Start of Block

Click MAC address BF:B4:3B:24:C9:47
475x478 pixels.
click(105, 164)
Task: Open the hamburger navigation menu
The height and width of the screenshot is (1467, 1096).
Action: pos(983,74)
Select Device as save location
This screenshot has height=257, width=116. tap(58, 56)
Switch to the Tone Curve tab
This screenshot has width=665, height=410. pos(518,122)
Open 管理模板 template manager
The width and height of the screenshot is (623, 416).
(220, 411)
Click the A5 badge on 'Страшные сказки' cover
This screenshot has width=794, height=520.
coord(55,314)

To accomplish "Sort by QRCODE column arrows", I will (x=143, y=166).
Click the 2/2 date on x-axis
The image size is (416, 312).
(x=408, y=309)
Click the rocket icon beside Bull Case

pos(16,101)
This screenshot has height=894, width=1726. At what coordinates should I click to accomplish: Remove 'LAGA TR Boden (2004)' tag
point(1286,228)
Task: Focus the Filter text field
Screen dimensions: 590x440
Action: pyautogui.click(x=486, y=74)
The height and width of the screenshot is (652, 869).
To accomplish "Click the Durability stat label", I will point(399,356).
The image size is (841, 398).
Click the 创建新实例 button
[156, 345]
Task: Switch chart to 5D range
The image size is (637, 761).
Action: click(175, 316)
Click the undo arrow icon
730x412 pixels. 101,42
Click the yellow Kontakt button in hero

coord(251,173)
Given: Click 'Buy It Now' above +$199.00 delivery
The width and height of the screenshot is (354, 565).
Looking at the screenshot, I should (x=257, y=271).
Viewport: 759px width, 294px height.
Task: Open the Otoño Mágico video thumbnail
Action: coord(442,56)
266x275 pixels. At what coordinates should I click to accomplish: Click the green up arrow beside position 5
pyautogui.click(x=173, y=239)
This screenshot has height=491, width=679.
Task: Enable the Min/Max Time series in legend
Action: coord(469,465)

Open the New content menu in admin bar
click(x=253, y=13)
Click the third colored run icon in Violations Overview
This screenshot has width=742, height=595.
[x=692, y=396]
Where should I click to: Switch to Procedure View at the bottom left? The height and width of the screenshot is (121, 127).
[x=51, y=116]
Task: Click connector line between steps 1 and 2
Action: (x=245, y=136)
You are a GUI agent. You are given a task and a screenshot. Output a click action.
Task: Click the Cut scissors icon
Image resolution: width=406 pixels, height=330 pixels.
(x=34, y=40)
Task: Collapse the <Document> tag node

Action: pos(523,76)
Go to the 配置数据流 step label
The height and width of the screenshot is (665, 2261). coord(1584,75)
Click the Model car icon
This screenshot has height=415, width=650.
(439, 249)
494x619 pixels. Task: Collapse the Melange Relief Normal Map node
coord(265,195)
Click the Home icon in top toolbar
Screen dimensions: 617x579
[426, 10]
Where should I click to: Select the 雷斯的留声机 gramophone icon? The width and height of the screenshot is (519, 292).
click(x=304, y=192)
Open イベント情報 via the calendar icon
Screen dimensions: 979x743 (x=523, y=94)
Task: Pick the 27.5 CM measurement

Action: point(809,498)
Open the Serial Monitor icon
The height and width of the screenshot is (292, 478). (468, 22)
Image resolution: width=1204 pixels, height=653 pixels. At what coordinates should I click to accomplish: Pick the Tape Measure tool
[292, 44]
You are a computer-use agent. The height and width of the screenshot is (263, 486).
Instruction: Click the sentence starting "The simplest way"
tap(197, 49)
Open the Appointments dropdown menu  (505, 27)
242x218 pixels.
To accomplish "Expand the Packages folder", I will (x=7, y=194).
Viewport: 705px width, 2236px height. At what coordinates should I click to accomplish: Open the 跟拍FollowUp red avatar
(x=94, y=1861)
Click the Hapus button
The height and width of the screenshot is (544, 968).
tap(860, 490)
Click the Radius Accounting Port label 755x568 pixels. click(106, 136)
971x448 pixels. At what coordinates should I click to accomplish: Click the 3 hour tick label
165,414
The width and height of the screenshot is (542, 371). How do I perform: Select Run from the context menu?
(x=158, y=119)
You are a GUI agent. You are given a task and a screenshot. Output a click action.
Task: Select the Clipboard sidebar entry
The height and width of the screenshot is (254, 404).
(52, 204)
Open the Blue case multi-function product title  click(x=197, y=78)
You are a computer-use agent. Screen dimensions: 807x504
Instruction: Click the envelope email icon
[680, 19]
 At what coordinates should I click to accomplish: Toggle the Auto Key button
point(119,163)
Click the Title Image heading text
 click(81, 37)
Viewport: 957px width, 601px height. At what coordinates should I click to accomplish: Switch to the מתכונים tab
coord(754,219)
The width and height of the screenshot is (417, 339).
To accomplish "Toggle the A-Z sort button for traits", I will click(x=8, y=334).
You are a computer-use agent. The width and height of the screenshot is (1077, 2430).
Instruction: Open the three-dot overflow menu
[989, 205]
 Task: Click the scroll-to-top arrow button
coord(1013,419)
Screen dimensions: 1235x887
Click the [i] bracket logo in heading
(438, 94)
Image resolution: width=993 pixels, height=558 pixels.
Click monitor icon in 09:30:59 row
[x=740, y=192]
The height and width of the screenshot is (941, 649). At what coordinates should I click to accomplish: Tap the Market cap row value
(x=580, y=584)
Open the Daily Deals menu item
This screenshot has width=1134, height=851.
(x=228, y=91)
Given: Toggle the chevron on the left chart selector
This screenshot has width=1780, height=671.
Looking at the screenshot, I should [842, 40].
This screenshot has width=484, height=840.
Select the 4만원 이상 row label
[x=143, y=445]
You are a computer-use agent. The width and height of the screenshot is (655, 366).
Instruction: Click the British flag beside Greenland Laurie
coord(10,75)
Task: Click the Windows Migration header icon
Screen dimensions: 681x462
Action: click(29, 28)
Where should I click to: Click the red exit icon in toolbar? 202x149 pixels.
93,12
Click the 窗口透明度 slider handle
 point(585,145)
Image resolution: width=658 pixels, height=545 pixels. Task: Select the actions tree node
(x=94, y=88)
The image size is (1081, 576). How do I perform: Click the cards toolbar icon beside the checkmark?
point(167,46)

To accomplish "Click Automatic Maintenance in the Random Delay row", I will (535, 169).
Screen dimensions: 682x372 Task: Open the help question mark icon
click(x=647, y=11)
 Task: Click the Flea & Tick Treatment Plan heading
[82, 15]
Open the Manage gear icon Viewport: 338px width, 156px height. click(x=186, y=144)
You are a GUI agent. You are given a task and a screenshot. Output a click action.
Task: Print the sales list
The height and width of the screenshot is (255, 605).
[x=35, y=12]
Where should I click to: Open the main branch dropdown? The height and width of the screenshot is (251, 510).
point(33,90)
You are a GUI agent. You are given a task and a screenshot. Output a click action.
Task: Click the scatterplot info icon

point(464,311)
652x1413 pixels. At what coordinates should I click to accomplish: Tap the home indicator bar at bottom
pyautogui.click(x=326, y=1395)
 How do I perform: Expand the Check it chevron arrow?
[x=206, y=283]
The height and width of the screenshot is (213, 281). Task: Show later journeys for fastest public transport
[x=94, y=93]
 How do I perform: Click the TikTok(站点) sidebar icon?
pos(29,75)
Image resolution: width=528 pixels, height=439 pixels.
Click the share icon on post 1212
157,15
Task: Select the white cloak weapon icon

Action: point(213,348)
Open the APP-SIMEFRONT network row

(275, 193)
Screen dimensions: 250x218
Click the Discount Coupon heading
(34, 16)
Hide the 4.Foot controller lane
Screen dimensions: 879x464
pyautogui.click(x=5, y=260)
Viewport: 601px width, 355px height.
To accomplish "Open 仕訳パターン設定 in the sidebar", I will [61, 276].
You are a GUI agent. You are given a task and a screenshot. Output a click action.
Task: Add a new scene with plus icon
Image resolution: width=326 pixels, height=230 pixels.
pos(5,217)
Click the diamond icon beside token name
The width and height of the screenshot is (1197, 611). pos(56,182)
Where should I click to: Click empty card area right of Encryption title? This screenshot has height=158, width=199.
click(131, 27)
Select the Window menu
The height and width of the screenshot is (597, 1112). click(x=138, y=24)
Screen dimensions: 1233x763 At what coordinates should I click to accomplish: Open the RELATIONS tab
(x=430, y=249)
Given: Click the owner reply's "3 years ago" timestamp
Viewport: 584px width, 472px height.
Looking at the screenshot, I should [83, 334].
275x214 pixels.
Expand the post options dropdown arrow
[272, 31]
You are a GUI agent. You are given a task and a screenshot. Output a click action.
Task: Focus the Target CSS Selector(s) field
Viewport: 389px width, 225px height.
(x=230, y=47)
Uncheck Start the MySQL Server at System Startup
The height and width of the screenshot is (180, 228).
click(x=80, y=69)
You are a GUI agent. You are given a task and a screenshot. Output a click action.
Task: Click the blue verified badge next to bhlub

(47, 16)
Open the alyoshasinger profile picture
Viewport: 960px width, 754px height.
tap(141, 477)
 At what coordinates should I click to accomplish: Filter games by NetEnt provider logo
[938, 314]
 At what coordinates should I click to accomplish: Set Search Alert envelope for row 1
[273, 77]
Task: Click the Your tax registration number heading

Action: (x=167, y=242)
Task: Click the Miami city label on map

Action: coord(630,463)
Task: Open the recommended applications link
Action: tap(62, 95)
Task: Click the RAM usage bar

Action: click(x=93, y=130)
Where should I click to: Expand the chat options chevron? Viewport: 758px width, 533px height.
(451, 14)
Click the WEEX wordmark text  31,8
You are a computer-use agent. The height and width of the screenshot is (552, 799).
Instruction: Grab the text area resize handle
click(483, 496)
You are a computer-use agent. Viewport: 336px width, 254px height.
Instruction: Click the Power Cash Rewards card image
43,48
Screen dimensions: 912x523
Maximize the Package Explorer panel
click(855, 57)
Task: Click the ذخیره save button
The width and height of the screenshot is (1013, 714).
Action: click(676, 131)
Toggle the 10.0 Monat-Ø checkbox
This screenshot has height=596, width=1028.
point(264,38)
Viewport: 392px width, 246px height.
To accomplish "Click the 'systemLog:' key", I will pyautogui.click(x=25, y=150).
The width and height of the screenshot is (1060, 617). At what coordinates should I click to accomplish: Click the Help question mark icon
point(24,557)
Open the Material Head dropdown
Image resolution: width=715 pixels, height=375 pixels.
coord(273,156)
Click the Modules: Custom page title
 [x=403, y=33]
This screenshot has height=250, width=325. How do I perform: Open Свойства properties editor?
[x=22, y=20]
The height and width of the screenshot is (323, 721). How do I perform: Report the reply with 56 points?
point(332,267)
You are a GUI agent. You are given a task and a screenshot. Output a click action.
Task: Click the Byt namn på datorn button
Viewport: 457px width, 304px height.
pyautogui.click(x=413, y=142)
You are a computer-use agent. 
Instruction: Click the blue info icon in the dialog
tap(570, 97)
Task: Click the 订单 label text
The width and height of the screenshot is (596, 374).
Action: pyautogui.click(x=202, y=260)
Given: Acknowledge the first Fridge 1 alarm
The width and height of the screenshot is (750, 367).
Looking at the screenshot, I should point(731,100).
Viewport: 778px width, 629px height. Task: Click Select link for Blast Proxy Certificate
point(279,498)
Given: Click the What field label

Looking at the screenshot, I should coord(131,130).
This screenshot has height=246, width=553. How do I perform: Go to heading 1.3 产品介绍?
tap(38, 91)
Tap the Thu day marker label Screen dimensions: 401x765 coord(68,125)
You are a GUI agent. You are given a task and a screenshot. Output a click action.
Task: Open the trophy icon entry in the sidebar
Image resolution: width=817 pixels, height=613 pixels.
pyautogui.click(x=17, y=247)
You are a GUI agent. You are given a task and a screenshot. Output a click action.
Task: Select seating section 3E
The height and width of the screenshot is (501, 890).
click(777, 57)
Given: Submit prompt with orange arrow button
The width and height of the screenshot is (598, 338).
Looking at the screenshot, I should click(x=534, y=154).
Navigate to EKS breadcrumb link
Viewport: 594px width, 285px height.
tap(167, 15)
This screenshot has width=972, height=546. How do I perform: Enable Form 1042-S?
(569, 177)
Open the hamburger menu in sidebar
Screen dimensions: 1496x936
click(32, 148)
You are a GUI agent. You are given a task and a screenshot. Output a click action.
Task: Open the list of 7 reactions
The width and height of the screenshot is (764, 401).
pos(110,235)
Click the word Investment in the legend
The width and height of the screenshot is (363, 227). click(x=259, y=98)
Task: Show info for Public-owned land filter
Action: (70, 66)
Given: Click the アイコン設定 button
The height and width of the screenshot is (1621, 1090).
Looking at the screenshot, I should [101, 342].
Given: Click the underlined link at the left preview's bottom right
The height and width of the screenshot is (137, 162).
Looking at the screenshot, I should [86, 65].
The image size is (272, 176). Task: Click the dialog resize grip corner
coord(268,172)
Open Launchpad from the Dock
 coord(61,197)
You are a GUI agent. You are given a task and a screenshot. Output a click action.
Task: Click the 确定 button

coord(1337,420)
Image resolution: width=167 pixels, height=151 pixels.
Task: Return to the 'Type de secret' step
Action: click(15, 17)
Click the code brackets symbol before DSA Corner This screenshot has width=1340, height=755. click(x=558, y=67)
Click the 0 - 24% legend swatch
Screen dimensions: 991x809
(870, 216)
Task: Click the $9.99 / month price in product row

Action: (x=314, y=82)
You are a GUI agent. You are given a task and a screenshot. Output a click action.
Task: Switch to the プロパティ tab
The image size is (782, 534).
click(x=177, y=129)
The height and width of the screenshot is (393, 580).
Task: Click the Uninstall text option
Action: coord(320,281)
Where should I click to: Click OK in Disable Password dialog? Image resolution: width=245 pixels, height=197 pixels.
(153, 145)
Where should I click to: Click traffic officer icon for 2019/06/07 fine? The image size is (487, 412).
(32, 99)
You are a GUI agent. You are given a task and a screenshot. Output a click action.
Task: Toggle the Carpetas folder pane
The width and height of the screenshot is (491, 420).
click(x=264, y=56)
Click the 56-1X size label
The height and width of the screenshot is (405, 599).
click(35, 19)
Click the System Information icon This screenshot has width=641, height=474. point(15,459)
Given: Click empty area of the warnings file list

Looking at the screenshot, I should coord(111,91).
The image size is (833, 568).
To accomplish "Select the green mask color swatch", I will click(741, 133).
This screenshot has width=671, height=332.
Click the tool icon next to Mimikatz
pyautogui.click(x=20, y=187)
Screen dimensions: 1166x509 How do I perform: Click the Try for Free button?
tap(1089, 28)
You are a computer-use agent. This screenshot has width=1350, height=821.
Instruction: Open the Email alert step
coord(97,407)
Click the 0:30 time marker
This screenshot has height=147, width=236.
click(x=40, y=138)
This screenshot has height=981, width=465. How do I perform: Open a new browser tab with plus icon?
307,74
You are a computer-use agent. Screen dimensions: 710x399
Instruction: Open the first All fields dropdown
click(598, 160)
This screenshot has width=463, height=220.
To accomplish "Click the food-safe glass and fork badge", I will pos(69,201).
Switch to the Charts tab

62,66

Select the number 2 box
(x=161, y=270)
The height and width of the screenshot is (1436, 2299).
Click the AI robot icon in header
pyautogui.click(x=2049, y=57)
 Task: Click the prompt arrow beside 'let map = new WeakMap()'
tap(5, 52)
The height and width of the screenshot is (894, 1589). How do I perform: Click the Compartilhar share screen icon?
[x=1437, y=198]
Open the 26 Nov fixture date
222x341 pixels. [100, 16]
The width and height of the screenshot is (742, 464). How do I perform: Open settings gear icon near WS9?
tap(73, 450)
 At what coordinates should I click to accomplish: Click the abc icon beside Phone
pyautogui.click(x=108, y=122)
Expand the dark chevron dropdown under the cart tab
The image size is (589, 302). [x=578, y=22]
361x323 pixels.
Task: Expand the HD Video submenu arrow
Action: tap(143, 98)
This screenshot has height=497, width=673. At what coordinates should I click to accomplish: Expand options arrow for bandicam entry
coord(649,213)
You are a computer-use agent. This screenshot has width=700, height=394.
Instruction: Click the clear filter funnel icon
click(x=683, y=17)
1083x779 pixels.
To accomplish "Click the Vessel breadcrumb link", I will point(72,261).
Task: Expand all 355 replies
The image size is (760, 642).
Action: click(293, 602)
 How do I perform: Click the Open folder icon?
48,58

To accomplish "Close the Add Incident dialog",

End of Block

## TASK ITEM
Your answer should consist of the lines from the listing that hold the word "hamburger".

## FINISHED EXERCISE
Task: Open the hamburger navigation menu
Open the hamburger menu in sidebar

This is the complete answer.